**PROBLEM DETAILS**
Give back the data below exactly, with every line kept the same.

**Saved entries**
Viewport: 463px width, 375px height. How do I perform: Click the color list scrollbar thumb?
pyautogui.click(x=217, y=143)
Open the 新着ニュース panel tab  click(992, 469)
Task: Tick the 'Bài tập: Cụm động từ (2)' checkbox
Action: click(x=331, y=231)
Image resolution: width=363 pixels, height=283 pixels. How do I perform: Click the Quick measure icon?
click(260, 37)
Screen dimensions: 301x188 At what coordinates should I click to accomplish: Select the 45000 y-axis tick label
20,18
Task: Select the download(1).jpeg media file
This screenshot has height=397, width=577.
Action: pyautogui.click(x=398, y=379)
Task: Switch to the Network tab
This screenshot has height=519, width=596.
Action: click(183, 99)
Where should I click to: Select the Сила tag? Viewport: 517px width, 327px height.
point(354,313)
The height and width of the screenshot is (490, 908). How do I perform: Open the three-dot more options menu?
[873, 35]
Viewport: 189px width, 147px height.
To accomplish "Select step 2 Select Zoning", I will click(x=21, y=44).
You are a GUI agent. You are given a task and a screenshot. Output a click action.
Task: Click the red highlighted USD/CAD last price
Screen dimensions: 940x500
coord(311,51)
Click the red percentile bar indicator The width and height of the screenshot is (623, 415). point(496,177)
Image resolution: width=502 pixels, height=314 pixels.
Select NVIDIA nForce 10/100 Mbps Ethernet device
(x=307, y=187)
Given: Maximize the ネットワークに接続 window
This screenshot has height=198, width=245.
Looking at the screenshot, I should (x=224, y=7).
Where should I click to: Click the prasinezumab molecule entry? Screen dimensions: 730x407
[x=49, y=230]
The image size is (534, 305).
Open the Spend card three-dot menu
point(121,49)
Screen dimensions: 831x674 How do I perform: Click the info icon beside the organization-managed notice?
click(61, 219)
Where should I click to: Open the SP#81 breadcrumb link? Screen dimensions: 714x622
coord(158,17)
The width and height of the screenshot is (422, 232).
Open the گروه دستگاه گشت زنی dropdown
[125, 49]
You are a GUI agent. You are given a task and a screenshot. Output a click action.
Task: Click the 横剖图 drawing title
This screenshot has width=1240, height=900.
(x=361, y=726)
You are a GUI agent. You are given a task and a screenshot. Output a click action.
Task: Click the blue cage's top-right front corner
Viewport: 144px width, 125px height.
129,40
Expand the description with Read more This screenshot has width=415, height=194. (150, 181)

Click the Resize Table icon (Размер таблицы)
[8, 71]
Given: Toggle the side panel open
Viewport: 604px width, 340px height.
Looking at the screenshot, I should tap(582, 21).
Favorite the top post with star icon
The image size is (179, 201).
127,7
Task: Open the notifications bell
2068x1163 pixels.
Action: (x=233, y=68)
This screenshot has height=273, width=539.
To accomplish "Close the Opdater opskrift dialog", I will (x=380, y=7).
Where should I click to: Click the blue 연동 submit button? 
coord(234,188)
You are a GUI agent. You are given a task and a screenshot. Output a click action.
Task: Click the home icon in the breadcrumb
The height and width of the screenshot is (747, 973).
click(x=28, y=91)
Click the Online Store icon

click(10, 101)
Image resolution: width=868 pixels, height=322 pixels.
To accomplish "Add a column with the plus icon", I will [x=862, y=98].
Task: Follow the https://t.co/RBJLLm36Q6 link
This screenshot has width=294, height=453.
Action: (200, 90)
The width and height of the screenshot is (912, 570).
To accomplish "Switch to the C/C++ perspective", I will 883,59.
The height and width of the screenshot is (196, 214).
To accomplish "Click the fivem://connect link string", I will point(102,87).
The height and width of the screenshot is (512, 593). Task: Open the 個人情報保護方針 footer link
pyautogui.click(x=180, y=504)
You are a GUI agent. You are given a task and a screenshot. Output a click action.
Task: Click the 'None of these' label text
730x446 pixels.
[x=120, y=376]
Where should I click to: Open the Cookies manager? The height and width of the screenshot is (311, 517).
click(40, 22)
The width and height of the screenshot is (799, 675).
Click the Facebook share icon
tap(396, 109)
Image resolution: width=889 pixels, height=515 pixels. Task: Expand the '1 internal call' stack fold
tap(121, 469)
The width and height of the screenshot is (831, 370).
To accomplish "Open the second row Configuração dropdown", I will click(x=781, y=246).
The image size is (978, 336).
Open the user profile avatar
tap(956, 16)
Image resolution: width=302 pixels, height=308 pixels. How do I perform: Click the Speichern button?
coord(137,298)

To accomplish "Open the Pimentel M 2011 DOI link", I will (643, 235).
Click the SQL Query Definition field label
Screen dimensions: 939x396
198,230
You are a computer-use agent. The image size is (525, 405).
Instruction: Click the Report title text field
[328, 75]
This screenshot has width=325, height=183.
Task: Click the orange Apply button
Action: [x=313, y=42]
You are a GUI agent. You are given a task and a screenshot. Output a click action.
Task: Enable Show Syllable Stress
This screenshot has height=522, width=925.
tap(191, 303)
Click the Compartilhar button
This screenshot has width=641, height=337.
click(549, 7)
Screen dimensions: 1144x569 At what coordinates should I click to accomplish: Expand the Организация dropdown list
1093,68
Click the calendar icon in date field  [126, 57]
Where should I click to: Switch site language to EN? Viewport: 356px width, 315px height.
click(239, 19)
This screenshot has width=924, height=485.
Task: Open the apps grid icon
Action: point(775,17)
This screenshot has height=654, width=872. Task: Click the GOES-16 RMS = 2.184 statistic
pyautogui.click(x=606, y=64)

**TASK OUTPUT**
Viewport: 463px width, 375px height. How do I perform: Click the color list scrollbar thumb?
pyautogui.click(x=217, y=143)
Open the 新着ニュース panel tab  click(992, 469)
Task: Tick the 'Bài tập: Cụm động từ (2)' checkbox
Action: click(x=331, y=231)
Image resolution: width=363 pixels, height=283 pixels. How do I perform: Click the Quick measure icon?
click(260, 37)
Screen dimensions: 301x188 At what coordinates should I click to accomplish: Select the 45000 y-axis tick label
20,18
Task: Select the download(1).jpeg media file
This screenshot has height=397, width=577.
Action: pyautogui.click(x=398, y=379)
Task: Switch to the Network tab
This screenshot has height=519, width=596.
Action: click(183, 99)
Where should I click to: Select the Сила tag? Viewport: 517px width, 327px height.
point(354,313)
The height and width of the screenshot is (490, 908). How do I perform: Open the three-dot more options menu?
[873, 35]
Viewport: 189px width, 147px height.
To accomplish "Select step 2 Select Zoning", I will click(x=21, y=44).
You are a GUI agent. You are given a task and a screenshot. Output a click action.
Task: Click the red highlighted USD/CAD last price
Screen dimensions: 940x500
coord(311,51)
Click the red percentile bar indicator The width and height of the screenshot is (623, 415). point(496,177)
Image resolution: width=502 pixels, height=314 pixels.
Select NVIDIA nForce 10/100 Mbps Ethernet device
(x=307, y=187)
Given: Maximize the ネットワークに接続 window
This screenshot has height=198, width=245.
Looking at the screenshot, I should (x=224, y=7).
Where should I click to: Click the prasinezumab molecule entry? Screen dimensions: 730x407
[x=49, y=230]
The image size is (534, 305).
Open the Spend card three-dot menu
point(121,49)
Screen dimensions: 831x674 How do I perform: Click the info icon beside the organization-managed notice?
click(61, 219)
Where should I click to: Open the SP#81 breadcrumb link? Screen dimensions: 714x622
coord(158,17)
The width and height of the screenshot is (422, 232).
Open the گروه دستگاه گشت زنی dropdown
[125, 49]
You are a GUI agent. You are given a task and a screenshot. Output a click action.
Task: Click the 横剖图 drawing title
This screenshot has width=1240, height=900.
(x=361, y=726)
You are a GUI agent. You are given a task and a screenshot. Output a click action.
Task: Click the blue cage's top-right front corner
Viewport: 144px width, 125px height.
129,40
Expand the description with Read more This screenshot has width=415, height=194. (150, 181)

Click the Resize Table icon (Размер таблицы)
[8, 71]
Given: Toggle the side panel open
Viewport: 604px width, 340px height.
Looking at the screenshot, I should tap(582, 21).
Favorite the top post with star icon
The image size is (179, 201).
127,7
Task: Open the notifications bell
2068x1163 pixels.
Action: (x=233, y=68)
This screenshot has height=273, width=539.
To accomplish "Close the Opdater opskrift dialog", I will (x=380, y=7).
Where should I click to: Click the blue 연동 submit button? 
coord(234,188)
You are a GUI agent. You are given a task and a screenshot. Output a click action.
Task: Click the home icon in the breadcrumb
The height and width of the screenshot is (747, 973).
click(x=28, y=91)
Click the Online Store icon

click(10, 101)
Image resolution: width=868 pixels, height=322 pixels.
To accomplish "Add a column with the plus icon", I will [x=862, y=98].
Task: Follow the https://t.co/RBJLLm36Q6 link
This screenshot has width=294, height=453.
Action: (200, 90)
The width and height of the screenshot is (912, 570).
To accomplish "Switch to the C/C++ perspective", I will 883,59.
The height and width of the screenshot is (196, 214).
To accomplish "Click the fivem://connect link string", I will point(102,87).
The height and width of the screenshot is (512, 593). Task: Open the 個人情報保護方針 footer link
pyautogui.click(x=180, y=504)
You are a GUI agent. You are given a task and a screenshot. Output a click action.
Task: Click the 'None of these' label text
730x446 pixels.
[x=120, y=376]
Where should I click to: Open the Cookies manager? The height and width of the screenshot is (311, 517).
click(40, 22)
The width and height of the screenshot is (799, 675).
Click the Facebook share icon
tap(396, 109)
Image resolution: width=889 pixels, height=515 pixels. Task: Expand the '1 internal call' stack fold
tap(121, 469)
The width and height of the screenshot is (831, 370).
To accomplish "Open the second row Configuração dropdown", I will click(x=781, y=246).
The image size is (978, 336).
Open the user profile avatar
tap(956, 16)
Image resolution: width=302 pixels, height=308 pixels. How do I perform: Click the Speichern button?
coord(137,298)

To accomplish "Open the Pimentel M 2011 DOI link", I will (643, 235).
Click the SQL Query Definition field label
Screen dimensions: 939x396
198,230
You are a computer-use agent. The image size is (525, 405).
Instruction: Click the Report title text field
[328, 75]
This screenshot has width=325, height=183.
Task: Click the orange Apply button
Action: [x=313, y=42]
You are a GUI agent. You are given a task and a screenshot. Output a click action.
Task: Enable Show Syllable Stress
This screenshot has height=522, width=925.
tap(191, 303)
Click the Compartilhar button
This screenshot has width=641, height=337.
click(549, 7)
Screen dimensions: 1144x569 At what coordinates should I click to accomplish: Expand the Организация dropdown list
1093,68
Click the calendar icon in date field  [126, 57]
Where should I click to: Switch site language to EN? Viewport: 356px width, 315px height.
click(239, 19)
This screenshot has width=924, height=485.
Task: Open the apps grid icon
Action: point(775,17)
This screenshot has height=654, width=872. Task: Click the GOES-16 RMS = 2.184 statistic
pyautogui.click(x=606, y=64)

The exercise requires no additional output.